Aerozole koronowe: zanieczyszczenie powietrza?

Christiane Fux studiowała dziennikarstwo i psychologię w Hamburgu. Doświadczony redaktor medyczny od 2001 roku pisze artykuły do ​​czasopism, wiadomości i teksty merytoryczne na wszystkie możliwe tematy związane ze zdrowiem. Oprócz pracy dla, Christiane Fux zajmuje się również prozą. Jej pierwsza powieść kryminalna ukazała się w 2012 roku, a także pisze, projektuje i wydaje własne sztuki kryminalne.

Więcej postów Christiane Fux Wszystkie treści są sprawdzane przez dziennikarzy medycznych.

Mycie rąk i zachowanie dystansu – przynajmniej w zamkniętych pomieszczeniach, to może nie wystarczyć. Coraz wyraźniej widać, że tak zwane aerozole mogą również znacząco przyczynić się do procesu infekcji.

Są to najdrobniejsze mikrokropelki, zwykle o średnicy mniejszej niż pięć mikrometrów. (Dla porównania: ludzki włos na głowie ma grubość około 50 mikrometrów). Są wydalane podczas normalnego mówienia, a nawet oddychania.

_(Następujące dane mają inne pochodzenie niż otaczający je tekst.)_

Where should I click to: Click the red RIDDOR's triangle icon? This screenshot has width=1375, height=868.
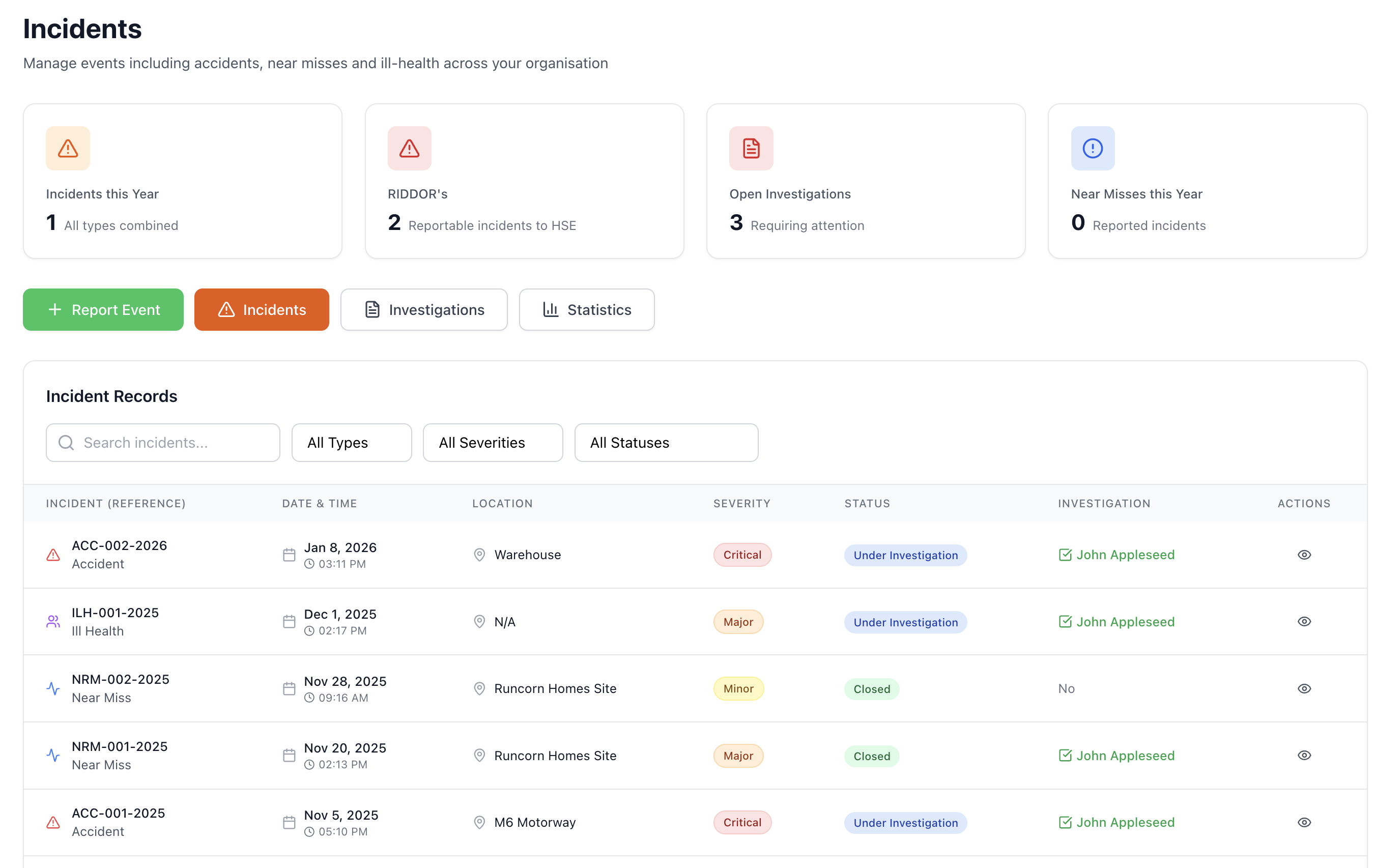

Podczas gdy większe, a przez to cięższe krople stosunkowo szybko spadają na ziemię, mniejsze aerozole unoszą się w powietrzu przez dłuższy czas. Właśnie dlatego obecna zasada odległości 1,5 metra nie ma zastosowania do tych unoszących się cząstek: mogą one rozprzestrzeniać się na większe odległości. Gromadzą się również w zamkniętych pomieszczeniach.

Minuty do godzin w powietrzu

Ilustruje to między innymi eksperyment przeprowadzony przez Philipa Anfinruda i Adriaana Baxa z National Institutes of Health w Bethesda (USA). Aby to zrobić, badacze kazali osobie testowej wykrzyczeć słowa „pozostań zdrowy!” W różnych głośnościach w zaciemnionym pudełku.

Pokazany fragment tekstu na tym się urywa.